Panels, Panels, Panels
Saturday and Sunday provided full days of panel discussions on a variety of topics. The only downside was being spoiled for choice – each session had two panels and a Writers Reading Series. Much as I wanted to hear authors read from their own work, I narrowed my options to the panels, which was difficult enough. In the near future I’ll write more about some of them, such as Otherworldly Forces in Fiction, Death and Desire, and When Genres Collide. But I’ll begin here with one called News Hounds Today: Gay Headlines & Bylines (mostly because I was the moderator, so I couldn’t take many notes and my memory’s not what it used to be.)
My illustrious panel included dynamic journalist and editor Diane Anderson-Minshall (Curve, The Advocate, HIV Plus, among others); eclectic Toronto-based journalist (and Bear Bard) Shawn Syms; and The Violet Quill member Andrew Holleran, groundbreaking columnist (Christopher Street, New York Native) and novelist (Dancer from the Dance.) The audience started small (it was 10 am on a Sunday morning in New Orleans, after all) but the discussion began with a bang, tackling tough topics like HIV criminalization, rising rates of infection in young gay men, and coverage of international stories like anti-gay laws in Uganda or Russia.

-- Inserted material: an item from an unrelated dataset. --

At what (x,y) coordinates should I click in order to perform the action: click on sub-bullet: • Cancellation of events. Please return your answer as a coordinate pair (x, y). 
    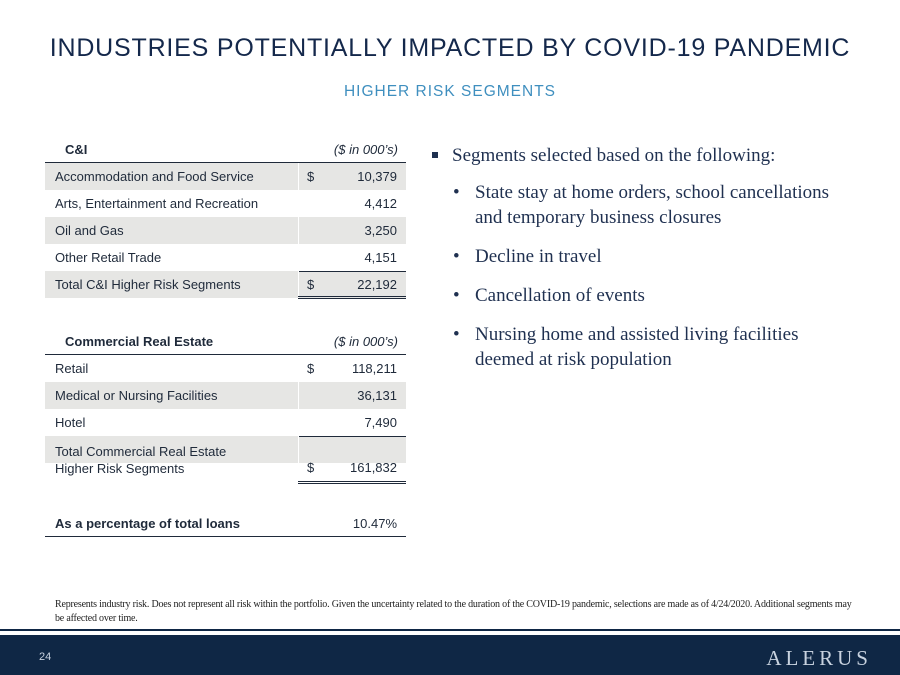
    Looking at the image, I should click on (645, 296).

“I couldn’t not write about AIDS,” said Andrew, whose personal pieces appeared long before what’s now called blogging. When asked how HIV stories could attract more attention, Diane said: “Celebrities.” Putting openly gay actor Matt Bomer, star of The Normal Heart, on a magazine cover shirtless is one strategy, she explained, like adding cherry to cough syrup. And like them or not, clickbait headlines grab readers. Advocacy journalism remains crucial to getting stories told, and Shawn talked about the first-ever national HIV is Not a Crime conference, being held next week in Iowa. (I’d not heard about that and jotted a note to myself.) By the end of our hour the audience had grown, as had my esteem for these committed journalists.
Hall of Fame
At the closing reception, a number of honors were bestowed. The Saints and Sinners Emerging Writer Award went to Juliann Rich for her coming-of-age YA novel Caught in the Crossfire. And a number of authors and supporters of LGBTQ literature were inducted into the Saints and Sinners Hall of Fame. One of them I had met at a previous reception, quite by accident. I was waiting to introduce myself to Andrew Holleran as he spoke to a lovely woman who introduced herself as Brenda. She’d been at the recent Tennessee Williams Festival speaking on a panel reviewing the work of Williams and Truman Capote, in particular the film adaptation of In Cold Blood – my favorite work of non-fiction. My friend had pointed out the house Capote stayed in as we wandered the French Quarter after our visit to Crescent Park.
Brenda Currin had met Capote after she was cast as the young murder victim Nancy Clutter in the film. And an odd thing happened in the dim light of the New Orleans night. Almost fifty years slipped away, and I saw her as the frightened teenager lying on a bed in her Kansas home – the scene was shot in the room where the killing took place. As she reminisced in a soft voice, the murder replayed in my head. Perhaps because I’d written a murder scene, it was all the more chilling to imagine filming one that had actually taken place. Or maybe it was the magic in the New Orleans air.
This might seem an odd place to end, but there is more to write on Saints and Sinners. Like Isherwood in Berlin, I’ve found my tribe – a tight-knit community of LGBTQ writers that I’m proud to be a part of now. Oh. And that reference I began with about culture being “the common threads that tie us together” – at some point I remembered why it sounded familiar. The title of the Oscar winning documentary Common Threads: Stories from the Quilt. There’s a connection there somewhere.